Former Moroccan minister of sports and retired hurdler Nawal El Moutawakel has been re-elected to the board of World Athletics, the global governing body for athletics, for another four-year term.
The election took place on Thursday during the 54th Congress of World Athletics in Budapest.
El Moutawakel is a Moroccan sports legend, having won the gold at the inaugural women’s 400 meter hurdles event at the 1984 Summer Olympics, becoming the first Moroccan to win an Olympic medal.
The medal was not only a victory for El Moutawakel and Morocco, but was also considered a triumph for all Muslim, Arab, and African women.
The olympic medal was not her only athletic victory, with gold medals in the Moroccan, Arab, and African Athletic Championships in the late 70s and 80s.
She was also a gold medalist at the 1987 World University Games in Yugoslavia.
She also helped promote sport, especially among women, by organizing recreational athletic activities in her home country following her Olympic victory.
In the 90s, El Moutawakel started holding regular recreational runs for women in Casablanca, with one of them reaching 30,000 participants, the biggest women’s run in any Muslim-majority country.

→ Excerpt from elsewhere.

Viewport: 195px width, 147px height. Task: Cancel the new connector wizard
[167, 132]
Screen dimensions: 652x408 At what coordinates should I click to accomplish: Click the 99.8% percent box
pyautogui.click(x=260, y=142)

After her sports career, she also delved into the world of sports administration and politics, taking up office as Morocco’s Minister of Youth and Sports from 2007 to 2009.
She has also taken up administrative posts in various international athletic organizations.
These include her post as Vice-President of World Athletics’ Athletes’ Commission, as well as roles in Moroccan and pan-African athletics confederations.
Notably, she served as a member of the Executive Board of the International Olympic Committee.